At last came news which I thought affected them, and which startled me into instant energy.
One morning my friend, Miss Barnett, a beautiful girl, rushed into my room, and, throwing herself on the floor beside me, began telling me with sobs and tears that my brother-in-law, Major Grey, or his brother Dick, was a prisoner in the Old Capitol at Washington. She begged me to go at once and see what I could do. If I could not find some way of helping the prisoner to freedom, I could at least add to his comfort in prison.
“You could at least show him that he was remembered,” she said. “You could take some little delicacies which would be grateful to a prisoner. I will help you to get them up.”
Poor Isabelle! It was one of the tragedies of the war. She was too wretched to attempt any concealment.
“You see, if I had any right to go myself I would not ask you to go for me. If I were even engaged to him—but I am not. You see, it couldn’t be.

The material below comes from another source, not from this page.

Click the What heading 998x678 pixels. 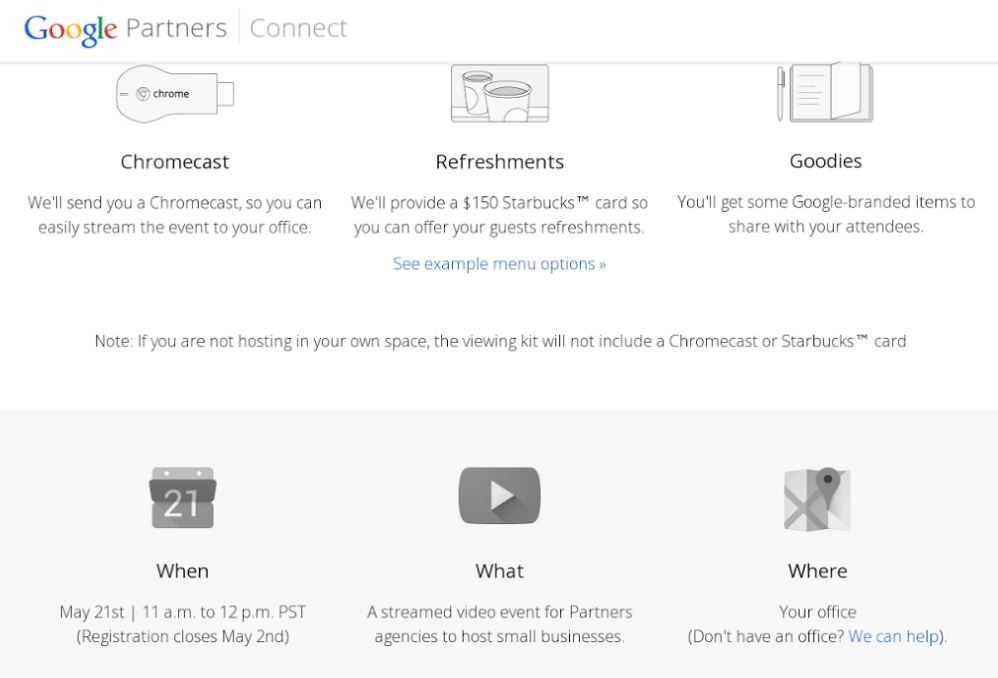click(x=500, y=571)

But, O Millie! I wish there wasn’t any war that I might be my love’s betrothed and go to him!”
For a minute her proposition daunted me. To rush into Washington, a Southern woman, alone and unprotected; to be surrounded on all sides by the Government officials and spies whose business it was to watch and report every careless word and act of any one who was known to be interested in the South or in Southerners—the undertaking seemed desperate. But there were Isabelle’s tearful eyes, and there was the fear that Nell’s husband might be the prisoner. I determined to make the trip at all hazards.
Together we made purchases of what we considered the most tempting delicacies to take to an invalid or prisoner. There were cheeses, crackers, oranges, lemons, jellies; and we did not forget to add to our stock wine, whisky, pipes, and tobacco. Isabelle herself sent a box of fine cigars, a costly gift, for the war with the Southern States affected the price of tobacco.
The next morning I started off by myself to Washington in fear and trembling. Taking a hack there, and trusting to a kind Providence for guidance and protection, I drove first to the office of the provost marshal for a permit. On entering his office, to my consternation I recognized in him the judge-advocate under whose protection our truce boat had gone to Richmond not many months before with the distinct understanding that her passengers were not to return from Dixie while the war lasted. But it was too late to retreat. Rallying all my courage and self-control I greeted him as a stranger, asking whether or not I was addressing Judge Turner. Answered in the affirmative, I requested permission to visit the prisoners in the Old Capitol.
While I was talking he looked up and a glance almost of recognition lighted his face. It was succeeded by a more scrutinizing regard as I stood in perfectly assumed unconsciousness before him. Bowing, he asked me to be seated, and to repeat my petition. Others were waiting their turn, and his answer was prompt:
“Certainly, madam. You can see the two prisoners mentioned, or any one you wish, and take with you what you please.”